As we are winding down at the 10th BlackBerry World in Orlando, one question kept popping up: will RIM and BlackBerry survive in this rapidly changing mobile market? You ask different people you get different answers, but one strong sentiment from all parties here is that this year is a crucial year for RIM and the BlackBerry Platform. The 6,000 attendees, that include BlackBerry developers, enterprise CIOs, IT specialists, corporate buyers, industry analysts and perhaps the large press group that the BlackBerry World has ever seen, certainly generate lots of energy and excitement. You can feel the vibe. But what are we excited about?
The pre-conference buzz on the Internet predicted at least 3 new BlackBerry smartphones and a new OS version that's so drastically different from the current OS 6 that RIM has to call it OS 7. But what RIM actually introduced was one new smartphone model in two variants, the BlackBerry Bold 9900/9930, and a new OS that's faster with new apps and enhancement that most end users won't see a huge difference from the current OS. So was the pre-conference buzz "controlled leaks" or "managed hype"? We don't know.

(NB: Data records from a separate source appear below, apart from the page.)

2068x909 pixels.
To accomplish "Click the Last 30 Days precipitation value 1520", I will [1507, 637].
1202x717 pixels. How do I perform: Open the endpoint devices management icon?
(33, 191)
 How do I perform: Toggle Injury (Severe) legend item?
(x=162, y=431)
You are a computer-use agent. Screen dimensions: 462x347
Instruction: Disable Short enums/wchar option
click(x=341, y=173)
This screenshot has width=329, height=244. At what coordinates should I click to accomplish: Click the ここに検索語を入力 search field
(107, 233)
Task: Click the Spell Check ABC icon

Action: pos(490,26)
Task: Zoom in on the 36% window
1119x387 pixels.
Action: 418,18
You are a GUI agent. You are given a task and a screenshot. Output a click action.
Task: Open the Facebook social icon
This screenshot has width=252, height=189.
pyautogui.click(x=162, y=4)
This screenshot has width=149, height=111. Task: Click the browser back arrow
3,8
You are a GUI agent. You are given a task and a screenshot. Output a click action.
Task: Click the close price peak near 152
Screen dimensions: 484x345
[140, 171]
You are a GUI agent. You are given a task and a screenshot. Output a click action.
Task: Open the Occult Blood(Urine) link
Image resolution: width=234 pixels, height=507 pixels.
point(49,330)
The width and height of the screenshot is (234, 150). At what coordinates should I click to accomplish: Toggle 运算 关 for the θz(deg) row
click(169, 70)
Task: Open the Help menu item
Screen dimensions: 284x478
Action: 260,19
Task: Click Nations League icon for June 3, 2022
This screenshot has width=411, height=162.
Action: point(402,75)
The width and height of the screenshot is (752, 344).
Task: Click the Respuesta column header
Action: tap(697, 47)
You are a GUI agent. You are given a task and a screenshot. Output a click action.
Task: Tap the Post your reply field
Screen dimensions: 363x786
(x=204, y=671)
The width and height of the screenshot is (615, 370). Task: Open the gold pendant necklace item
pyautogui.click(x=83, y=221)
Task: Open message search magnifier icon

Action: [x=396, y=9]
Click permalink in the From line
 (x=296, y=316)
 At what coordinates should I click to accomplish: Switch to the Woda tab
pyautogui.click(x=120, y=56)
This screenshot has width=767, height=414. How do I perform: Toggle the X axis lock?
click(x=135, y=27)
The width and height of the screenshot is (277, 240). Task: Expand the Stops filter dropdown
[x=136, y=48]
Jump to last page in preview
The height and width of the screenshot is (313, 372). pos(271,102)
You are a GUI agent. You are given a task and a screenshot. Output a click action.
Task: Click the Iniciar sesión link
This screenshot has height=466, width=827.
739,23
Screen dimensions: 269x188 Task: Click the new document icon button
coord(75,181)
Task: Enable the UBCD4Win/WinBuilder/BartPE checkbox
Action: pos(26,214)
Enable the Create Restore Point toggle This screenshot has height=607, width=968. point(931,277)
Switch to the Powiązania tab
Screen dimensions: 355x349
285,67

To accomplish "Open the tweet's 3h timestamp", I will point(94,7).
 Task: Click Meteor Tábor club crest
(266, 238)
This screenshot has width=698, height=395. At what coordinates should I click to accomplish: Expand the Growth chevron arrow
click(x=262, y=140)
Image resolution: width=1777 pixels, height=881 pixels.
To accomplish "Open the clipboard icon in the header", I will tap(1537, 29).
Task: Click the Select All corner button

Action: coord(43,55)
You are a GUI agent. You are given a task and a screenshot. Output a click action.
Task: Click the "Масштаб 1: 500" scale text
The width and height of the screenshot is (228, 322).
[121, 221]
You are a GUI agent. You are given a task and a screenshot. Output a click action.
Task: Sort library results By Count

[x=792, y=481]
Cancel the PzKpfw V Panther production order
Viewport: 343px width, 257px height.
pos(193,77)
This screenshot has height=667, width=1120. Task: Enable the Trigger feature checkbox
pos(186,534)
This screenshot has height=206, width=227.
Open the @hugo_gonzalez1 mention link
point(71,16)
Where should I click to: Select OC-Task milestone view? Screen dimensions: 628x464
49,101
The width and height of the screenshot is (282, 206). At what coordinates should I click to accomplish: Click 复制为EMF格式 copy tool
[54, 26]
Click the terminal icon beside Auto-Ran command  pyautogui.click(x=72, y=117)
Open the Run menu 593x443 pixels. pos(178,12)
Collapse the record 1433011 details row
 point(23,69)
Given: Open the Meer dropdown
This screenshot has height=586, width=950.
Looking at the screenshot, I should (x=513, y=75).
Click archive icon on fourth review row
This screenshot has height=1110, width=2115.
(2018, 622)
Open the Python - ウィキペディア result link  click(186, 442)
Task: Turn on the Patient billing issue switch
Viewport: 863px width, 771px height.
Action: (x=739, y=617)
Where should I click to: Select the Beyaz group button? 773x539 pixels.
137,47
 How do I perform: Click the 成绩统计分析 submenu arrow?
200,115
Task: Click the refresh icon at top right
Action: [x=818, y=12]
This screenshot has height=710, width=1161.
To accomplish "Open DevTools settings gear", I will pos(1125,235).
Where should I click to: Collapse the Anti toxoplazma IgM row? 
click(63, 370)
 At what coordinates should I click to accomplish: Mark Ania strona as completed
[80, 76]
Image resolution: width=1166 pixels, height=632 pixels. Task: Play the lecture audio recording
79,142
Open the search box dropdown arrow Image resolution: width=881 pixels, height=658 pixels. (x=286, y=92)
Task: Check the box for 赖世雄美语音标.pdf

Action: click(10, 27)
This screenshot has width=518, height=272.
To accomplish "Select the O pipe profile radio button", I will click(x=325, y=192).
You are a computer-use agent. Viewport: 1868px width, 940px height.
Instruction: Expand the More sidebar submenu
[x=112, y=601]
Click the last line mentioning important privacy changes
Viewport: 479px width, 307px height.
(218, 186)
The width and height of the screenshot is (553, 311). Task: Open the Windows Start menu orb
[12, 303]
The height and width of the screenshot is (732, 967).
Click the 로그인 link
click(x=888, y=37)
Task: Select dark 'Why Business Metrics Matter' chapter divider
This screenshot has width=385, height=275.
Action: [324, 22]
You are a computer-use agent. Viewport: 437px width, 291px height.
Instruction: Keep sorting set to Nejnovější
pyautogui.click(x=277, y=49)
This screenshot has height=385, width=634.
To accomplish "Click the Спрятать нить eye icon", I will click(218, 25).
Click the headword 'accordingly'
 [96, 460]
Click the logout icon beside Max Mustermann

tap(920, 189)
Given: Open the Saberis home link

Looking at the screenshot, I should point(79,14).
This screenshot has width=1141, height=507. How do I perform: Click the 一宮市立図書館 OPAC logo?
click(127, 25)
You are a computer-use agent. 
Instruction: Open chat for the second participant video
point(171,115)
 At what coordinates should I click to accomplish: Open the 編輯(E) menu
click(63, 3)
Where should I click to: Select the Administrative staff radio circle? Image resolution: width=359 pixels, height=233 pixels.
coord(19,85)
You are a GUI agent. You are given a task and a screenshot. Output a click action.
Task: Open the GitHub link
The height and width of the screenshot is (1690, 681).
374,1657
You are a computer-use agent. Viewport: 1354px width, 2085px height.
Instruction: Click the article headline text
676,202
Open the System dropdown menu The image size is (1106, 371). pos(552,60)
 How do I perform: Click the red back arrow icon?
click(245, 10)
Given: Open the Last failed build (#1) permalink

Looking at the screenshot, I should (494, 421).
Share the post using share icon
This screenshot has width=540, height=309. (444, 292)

But what we do know is that RIM has opened a new chapter of its development philosophy and that is "we are having a party and everyone is invited". During his keynote, the CEO of RIM, Mr. Mike Lazaridis, shared the stage with his competitor, Microsoft (maker of Windows Phones) Steve Ballmer and his new friend Adobe as well as several development partners. And everyone at the RIM development department seems very excited about new technologies and new partners, and the QNX and TAT guys, acquired by RIM for both their technologies and talents, are the superstars here and at RIM.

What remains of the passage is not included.